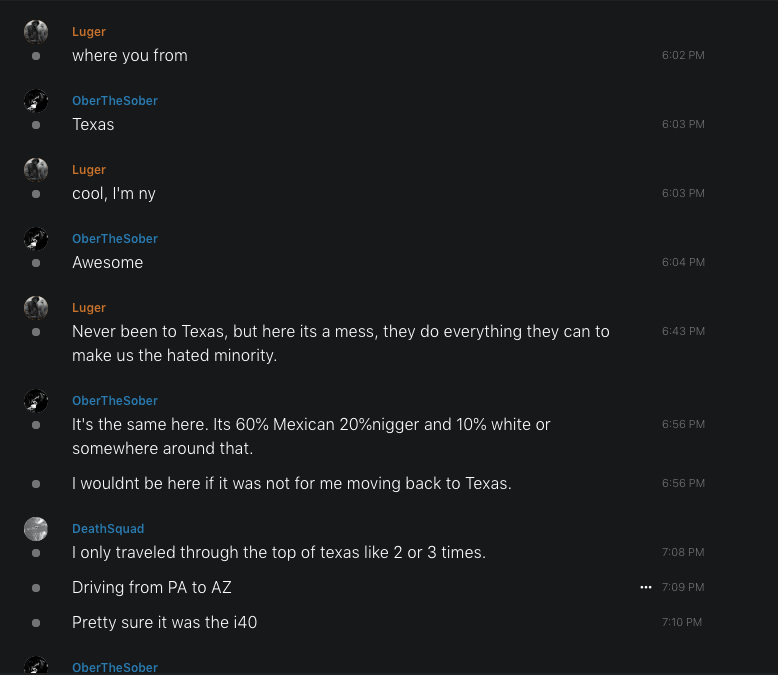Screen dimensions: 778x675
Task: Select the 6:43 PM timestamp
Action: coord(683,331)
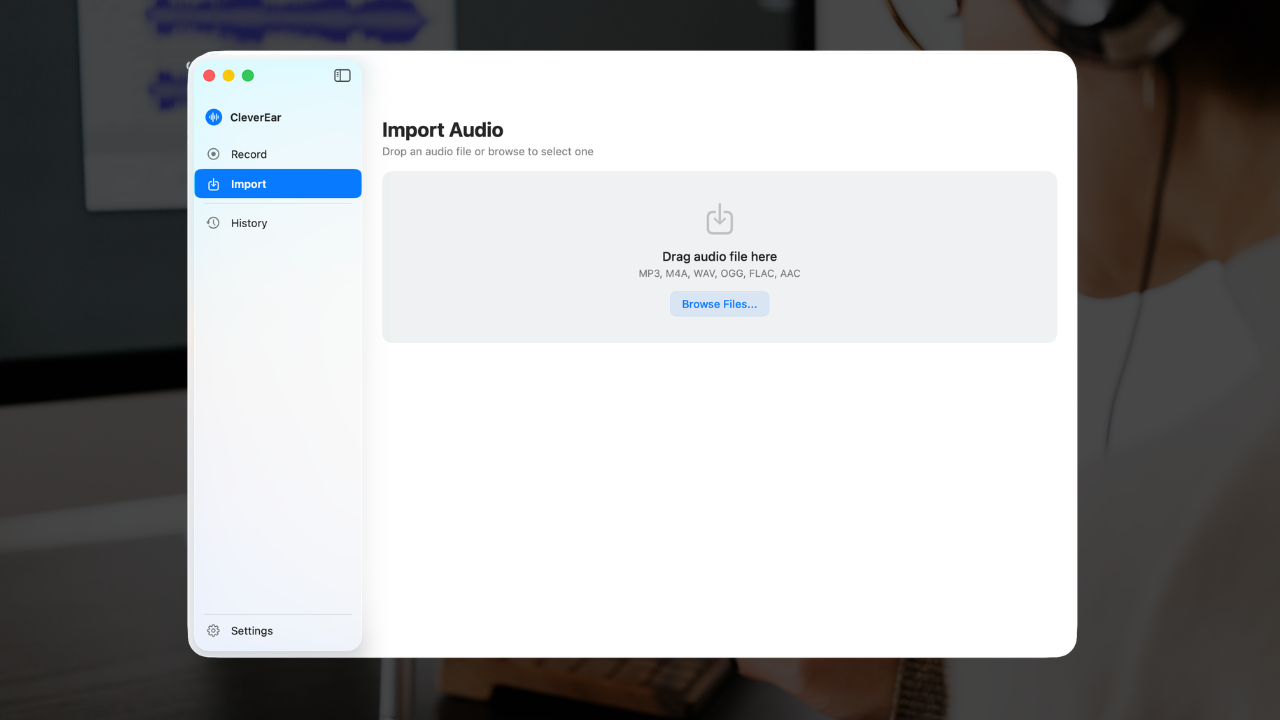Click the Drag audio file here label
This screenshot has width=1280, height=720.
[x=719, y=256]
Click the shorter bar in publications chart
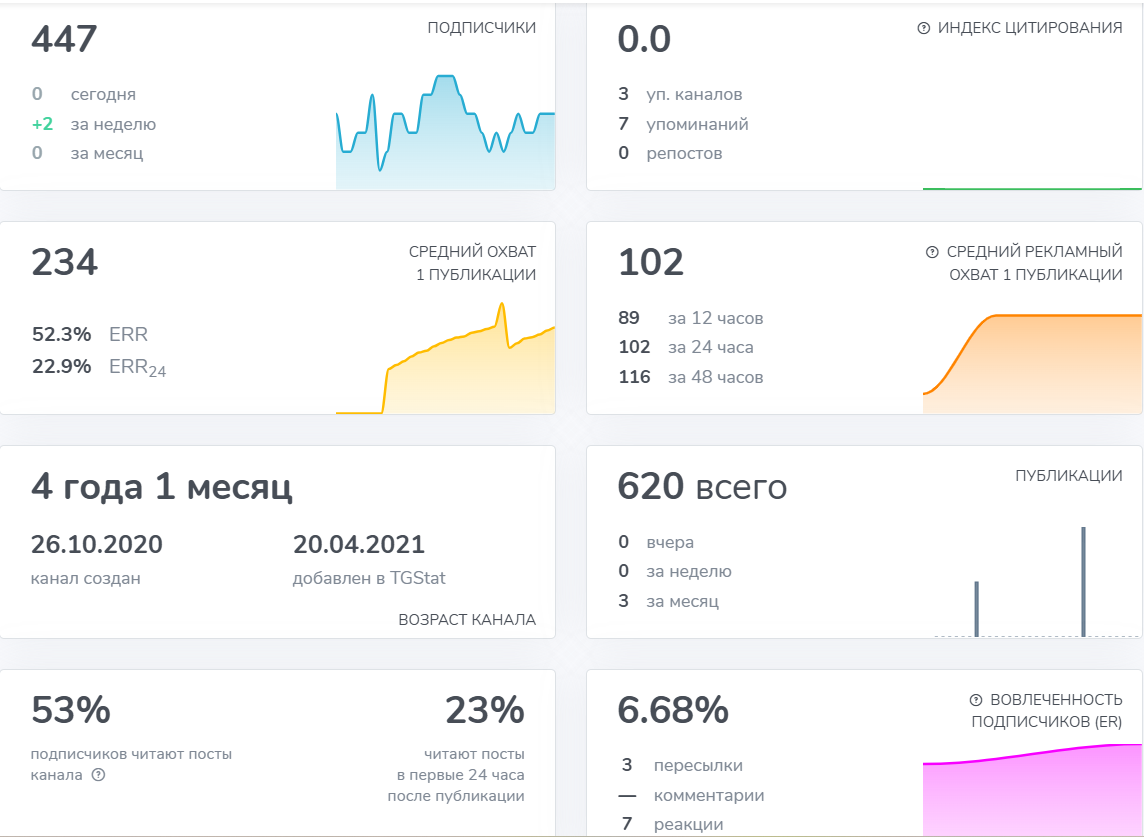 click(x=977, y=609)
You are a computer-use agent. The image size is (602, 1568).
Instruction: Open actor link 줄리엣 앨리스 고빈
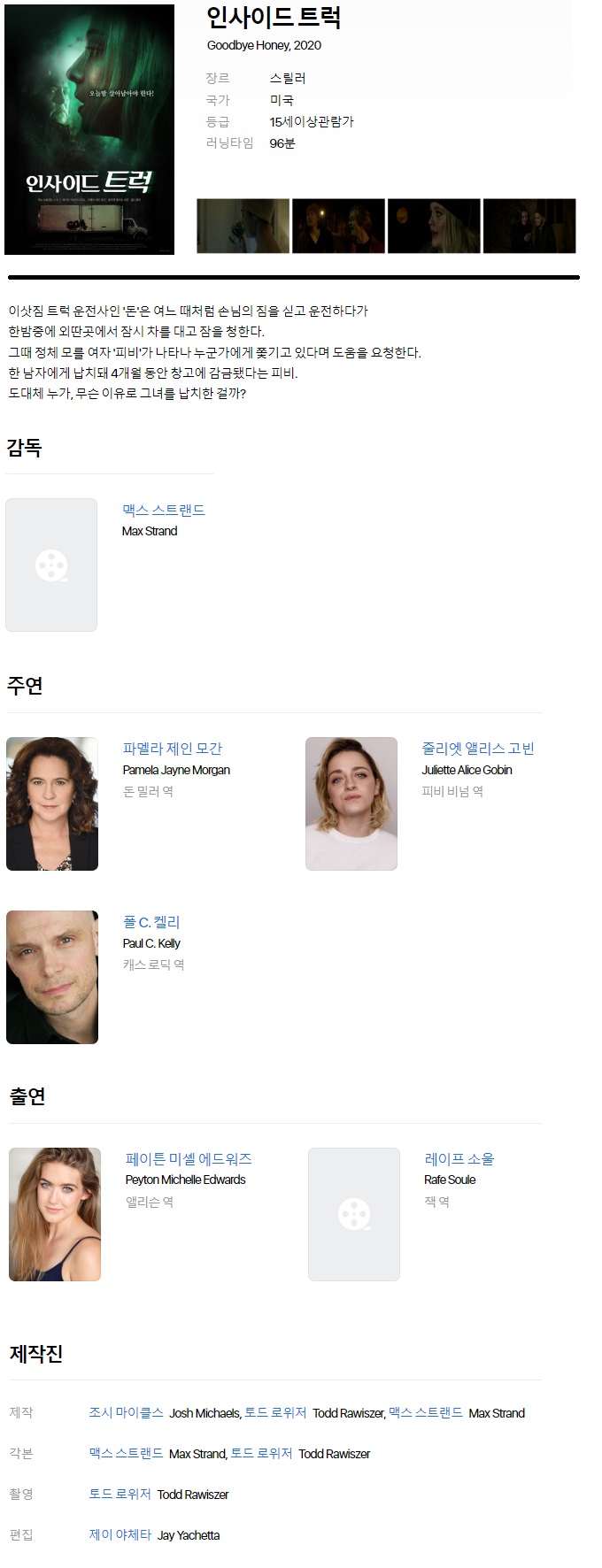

──────────

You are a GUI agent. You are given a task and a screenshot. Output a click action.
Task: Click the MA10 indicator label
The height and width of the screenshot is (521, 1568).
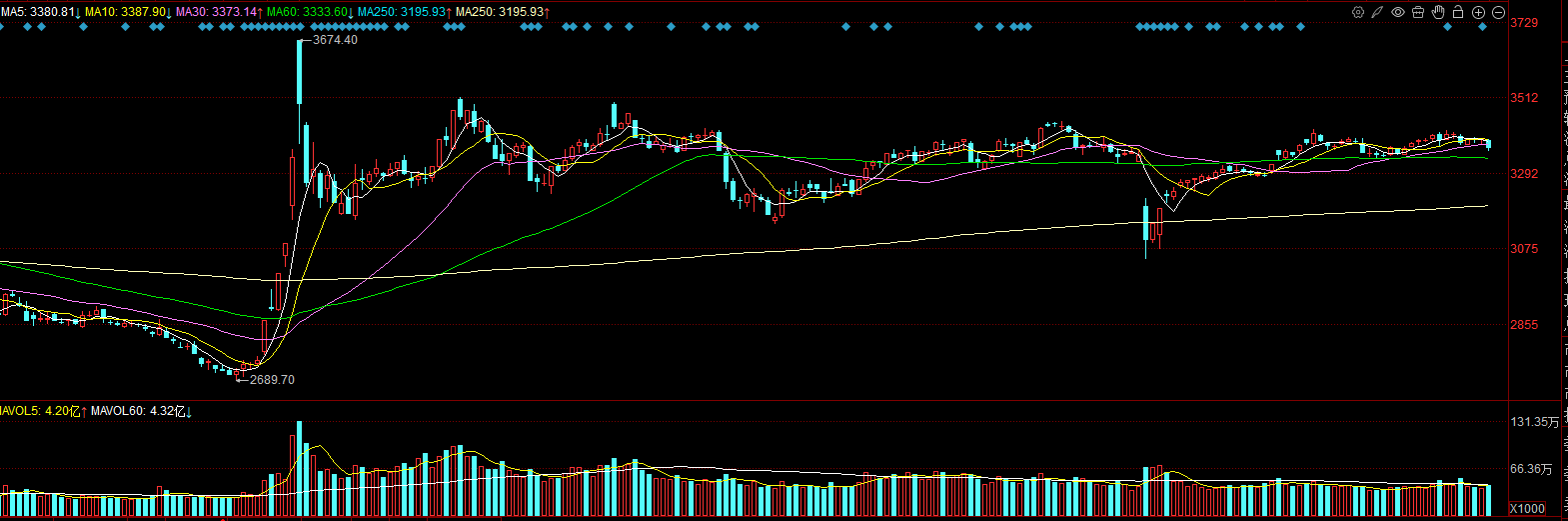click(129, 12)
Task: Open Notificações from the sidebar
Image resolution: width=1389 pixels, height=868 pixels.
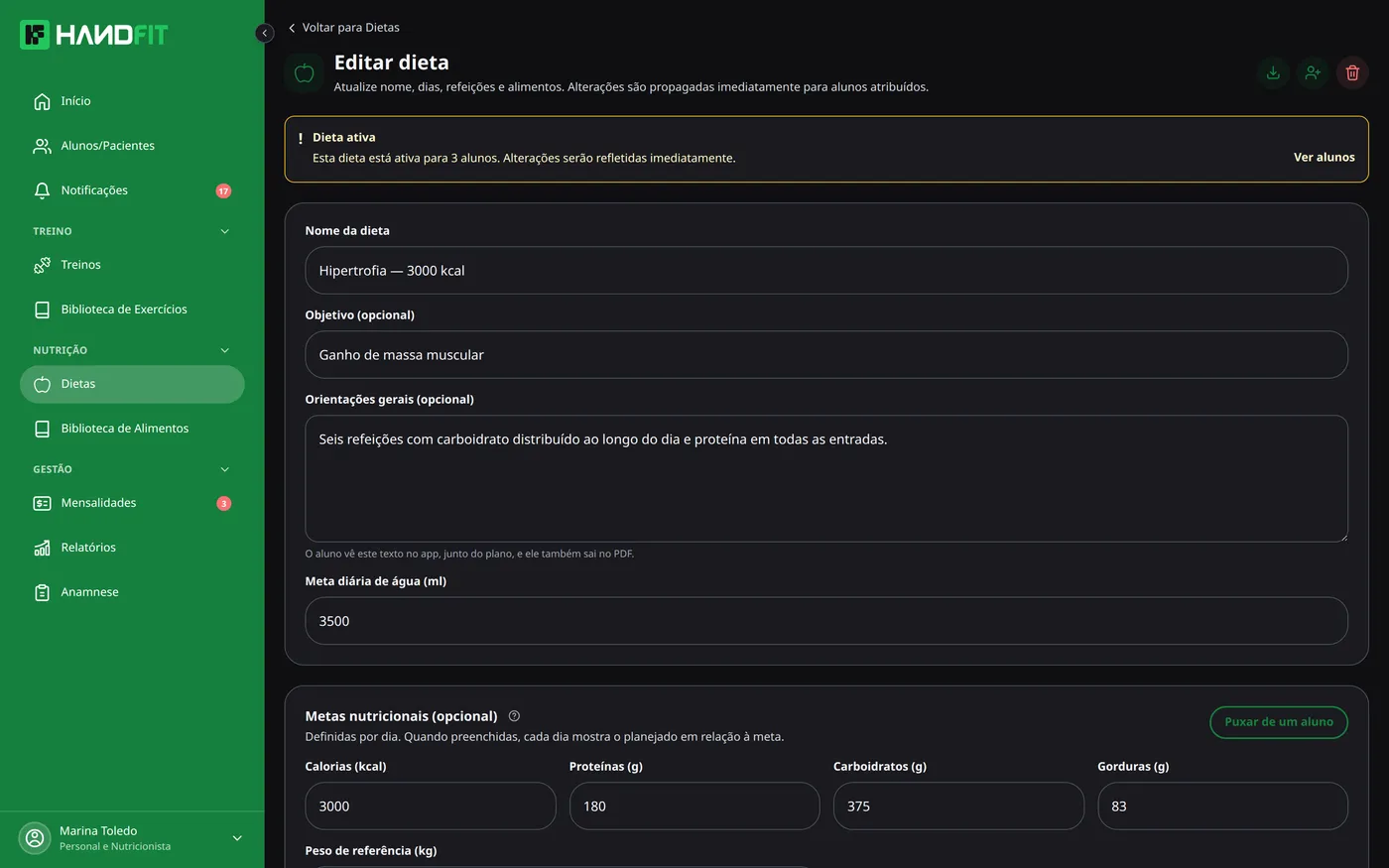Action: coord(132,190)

──────────

#### [About this exercise]
From the records above, copy only the lines running from the line holding "Click the shorter bar in publications chart" through the line holding "Instruction: Open actor link 줄리엣 앨리스 고빈", with no pictures.

#### [Expected answer]
Click the shorter bar in publications chart
 click(x=977, y=609)
You are a computer-use agent. The image size is (602, 1568).
Instruction: Open actor link 줄리엣 앨리스 고빈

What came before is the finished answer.